15.7.1 Subject to the general conditions given in para 15.4 and

additional conditions given in para 15.7.3, the following public

and semi-public activities shall also be permitted in the

residential plots abutting roads of minimum ROW prescribed in

15.7.2, whether or not the road is notified as mixed use street:

(a) Pre-primary school (including nursery / Montessori school,

creche.)

(b) i. Nursing home

ii. Clinic, Dispensary, Pathology lab and Diagnostic center.

[iii. Wellness Centers including Day Spas / Weight Loss Centres /

Ayurvedic Centres offering Ayurvedic treatment / Salons offering

fitness & aesthetic medical services and operating as on

7.2.2007.]

(c) Guest house (including lodging houses) irrespective of

number of rooms.

(d) Bank

(e) Fitness Centre (including gymnasium, yoga / meditation

centre) 2 [as existed on 7.2.2007]

(f) Coaching centres / tuition centres other than those imparting

structured courses leading directly to the award of a degree or

diploma or conducting classes such as a regular school.

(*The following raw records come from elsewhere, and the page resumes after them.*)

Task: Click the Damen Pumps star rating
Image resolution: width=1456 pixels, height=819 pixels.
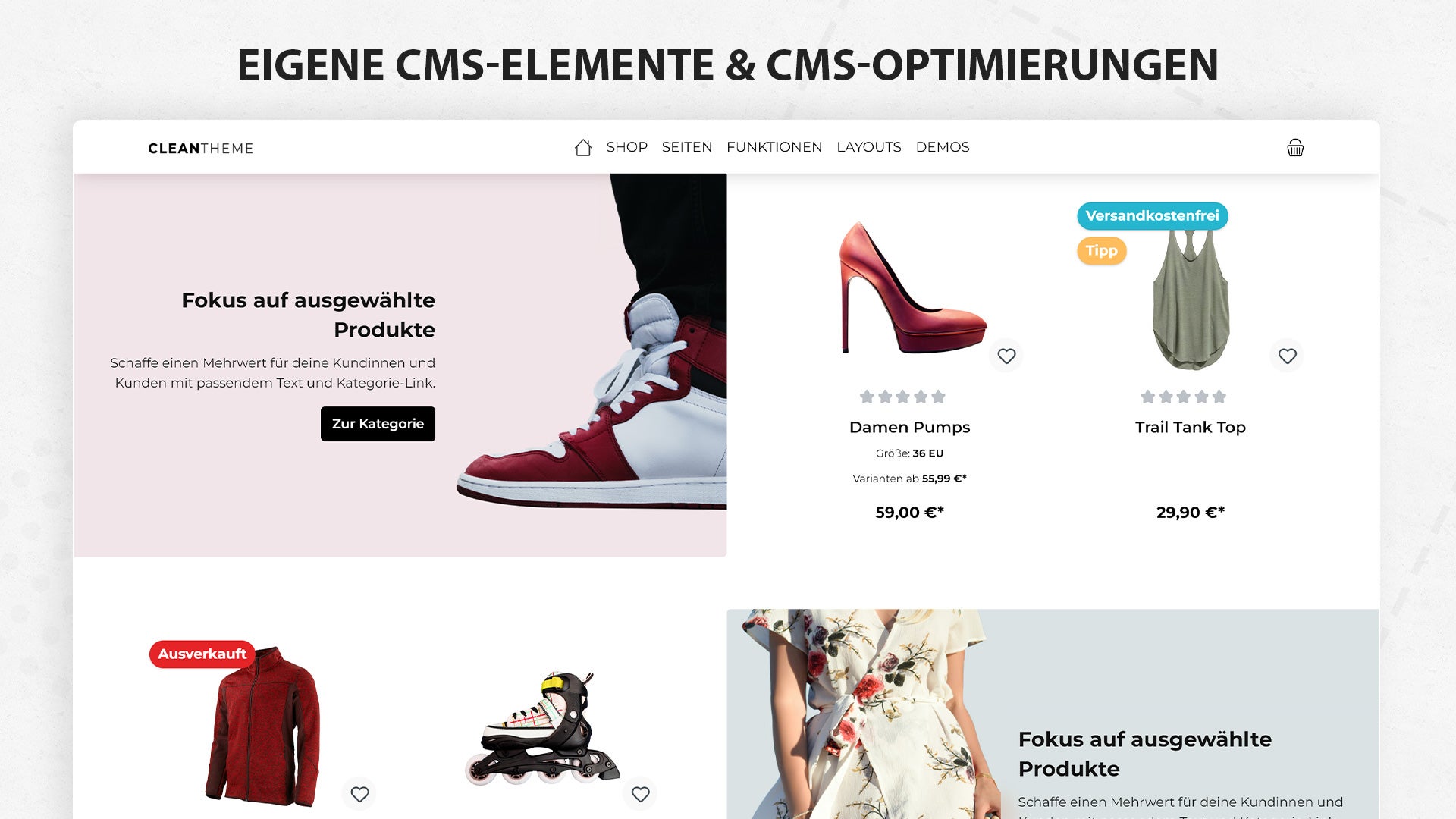Action: click(x=902, y=397)
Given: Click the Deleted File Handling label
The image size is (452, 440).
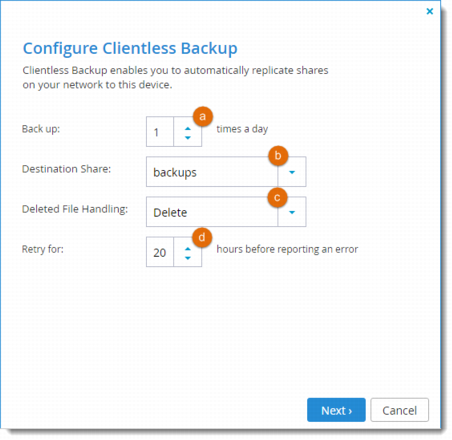Looking at the screenshot, I should 75,209.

[(g) Non-profit making Non-Governmental Organizations

(NGOs) existing as on 7.2.2007 and registered as such under

Section 12A read with Section 12AA(1)(b) of the Income Tax Act,

1961.]

[(h) Vocational Training Centre (ITI/Polytechnic/Vocational

Training Institute/Management Institute/Teacher Training

Institute for the AICTE/NCTE approved courses (diploma level)

as per AICTE/NCTE Norms.]

[(i) Hostel/paying-guest accommodation.]

29. According to Mr. Ravi Gupta, Para 15.2.2 (ii) prescribes

"other activity" as listed in Para 15.7.1 as a mixed use activity,

subject to the conditions as specified in Para 15.7. According to

him, Para 15.7.1 describes the activities from (a) to (i) as

permitted "other activities" in the residential plots. He stated, a

reading of Para 15.7.1 shows that the said activity is permitted

even if the street is notified or not. However, it nowhere exempts

the said street from being identified as a mixed use street in

colony A. A specific request from RWA is compulsory before

identifying the said road as a mixed use street (15.3.3) read with

Para 15.10. According to him, in the present case, the road in

question is not even identified. It is his endeavor to submit that

MPD 2021 itself creates a distinction between identification and

notification of the road. He also relied upon Para 15.3.2, which

permitted mixed use in various categories of colonies, which

further clarify and provide that under the head "other activities"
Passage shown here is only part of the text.